START RECORDS FOR THIS EXERCISE
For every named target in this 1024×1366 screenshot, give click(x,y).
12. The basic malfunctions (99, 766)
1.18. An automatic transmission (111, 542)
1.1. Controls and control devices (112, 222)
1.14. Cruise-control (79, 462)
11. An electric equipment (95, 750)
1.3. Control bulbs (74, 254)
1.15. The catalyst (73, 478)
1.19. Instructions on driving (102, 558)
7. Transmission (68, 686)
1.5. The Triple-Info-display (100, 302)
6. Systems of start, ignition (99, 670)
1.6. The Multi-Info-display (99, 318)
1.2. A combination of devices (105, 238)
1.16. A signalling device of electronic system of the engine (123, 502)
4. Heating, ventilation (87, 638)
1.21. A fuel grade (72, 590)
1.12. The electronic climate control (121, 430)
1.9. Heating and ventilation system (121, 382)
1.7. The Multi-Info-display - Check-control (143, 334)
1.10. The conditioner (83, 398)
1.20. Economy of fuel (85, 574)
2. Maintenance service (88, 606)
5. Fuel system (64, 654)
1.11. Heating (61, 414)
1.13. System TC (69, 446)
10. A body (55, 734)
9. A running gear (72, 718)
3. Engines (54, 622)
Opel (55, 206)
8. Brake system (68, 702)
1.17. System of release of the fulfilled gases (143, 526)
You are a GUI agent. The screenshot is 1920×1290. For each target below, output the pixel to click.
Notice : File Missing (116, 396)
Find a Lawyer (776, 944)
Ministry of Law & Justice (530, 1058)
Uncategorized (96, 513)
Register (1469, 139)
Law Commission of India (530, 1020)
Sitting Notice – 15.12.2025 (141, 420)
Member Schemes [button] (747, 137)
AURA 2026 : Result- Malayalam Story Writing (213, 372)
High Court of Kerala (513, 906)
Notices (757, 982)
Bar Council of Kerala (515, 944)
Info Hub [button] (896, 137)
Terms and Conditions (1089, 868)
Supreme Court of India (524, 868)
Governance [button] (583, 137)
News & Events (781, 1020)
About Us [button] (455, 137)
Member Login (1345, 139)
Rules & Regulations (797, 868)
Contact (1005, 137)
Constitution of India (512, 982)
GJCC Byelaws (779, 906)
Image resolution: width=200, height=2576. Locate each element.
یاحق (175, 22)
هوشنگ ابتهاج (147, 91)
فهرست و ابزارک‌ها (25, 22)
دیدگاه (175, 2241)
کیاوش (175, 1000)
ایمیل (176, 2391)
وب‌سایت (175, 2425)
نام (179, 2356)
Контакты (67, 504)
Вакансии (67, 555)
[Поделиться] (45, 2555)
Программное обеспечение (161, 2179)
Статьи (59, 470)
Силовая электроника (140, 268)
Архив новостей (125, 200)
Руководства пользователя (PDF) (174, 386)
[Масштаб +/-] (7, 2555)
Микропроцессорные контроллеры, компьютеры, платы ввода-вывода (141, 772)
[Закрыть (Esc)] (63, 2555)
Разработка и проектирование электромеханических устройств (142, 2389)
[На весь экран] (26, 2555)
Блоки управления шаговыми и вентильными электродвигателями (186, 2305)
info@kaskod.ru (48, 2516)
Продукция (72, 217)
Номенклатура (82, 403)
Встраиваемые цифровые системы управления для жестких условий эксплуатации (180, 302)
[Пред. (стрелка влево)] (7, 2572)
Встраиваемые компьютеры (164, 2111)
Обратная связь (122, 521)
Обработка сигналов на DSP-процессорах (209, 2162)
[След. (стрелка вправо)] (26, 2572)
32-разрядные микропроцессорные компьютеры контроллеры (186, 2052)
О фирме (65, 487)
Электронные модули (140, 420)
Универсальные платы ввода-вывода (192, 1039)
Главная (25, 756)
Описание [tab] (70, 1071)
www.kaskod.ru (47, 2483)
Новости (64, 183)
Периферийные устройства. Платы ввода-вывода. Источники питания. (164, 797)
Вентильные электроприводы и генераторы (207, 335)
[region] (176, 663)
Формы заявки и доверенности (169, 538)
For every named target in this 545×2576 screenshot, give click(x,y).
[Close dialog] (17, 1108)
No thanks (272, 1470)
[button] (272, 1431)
END RECORDS FOR THIS EXERCISE
ASSIGNED TASK:
Begin at the line that has "Notice : File Missing (116, 396)" in the entries above; stop after the line that has "[Масштаб +/-] (7, 2555)". Transcribe exactly those lines and no others.

WRITTEN ANSWER:
Notice : File Missing (116, 396)
Find a Lawyer (776, 944)
Ministry of Law & Justice (530, 1058)
Uncategorized (96, 513)
Register (1469, 139)
Law Commission of India (530, 1020)
Sitting Notice – 15.12.2025 (141, 420)
Member Schemes [button] (747, 137)
AURA 2026 : Result- Malayalam Story Writing (213, 372)
High Court of Kerala (513, 906)
Notices (757, 982)
Bar Council of Kerala (515, 944)
Info Hub [button] (896, 137)
Terms and Conditions (1089, 868)
Supreme Court of India (524, 868)
Governance [button] (583, 137)
News & Events (781, 1020)
About Us [button] (455, 137)
Member Login (1345, 139)
Rules & Regulations (797, 868)
Contact (1005, 137)
Constitution of India (512, 982)
GJCC Byelaws (779, 906)
Image resolution: width=200, height=2576. Locate each element.
یاحق (175, 22)
هوشنگ ابتهاج (147, 91)
فهرست و ابزارک‌ها (25, 22)
دیدگاه (175, 2241)
کیاوش (175, 1000)
ایمیل (176, 2391)
وب‌سایت (175, 2425)
نام (179, 2356)
Контакты (67, 504)
Вакансии (67, 555)
[Поделиться] (45, 2555)
Программное обеспечение (161, 2179)
Статьи (59, 470)
Силовая электроника (140, 268)
Архив новостей (125, 200)
Руководства пользователя (PDF) (174, 386)
[Масштаб +/-] (7, 2555)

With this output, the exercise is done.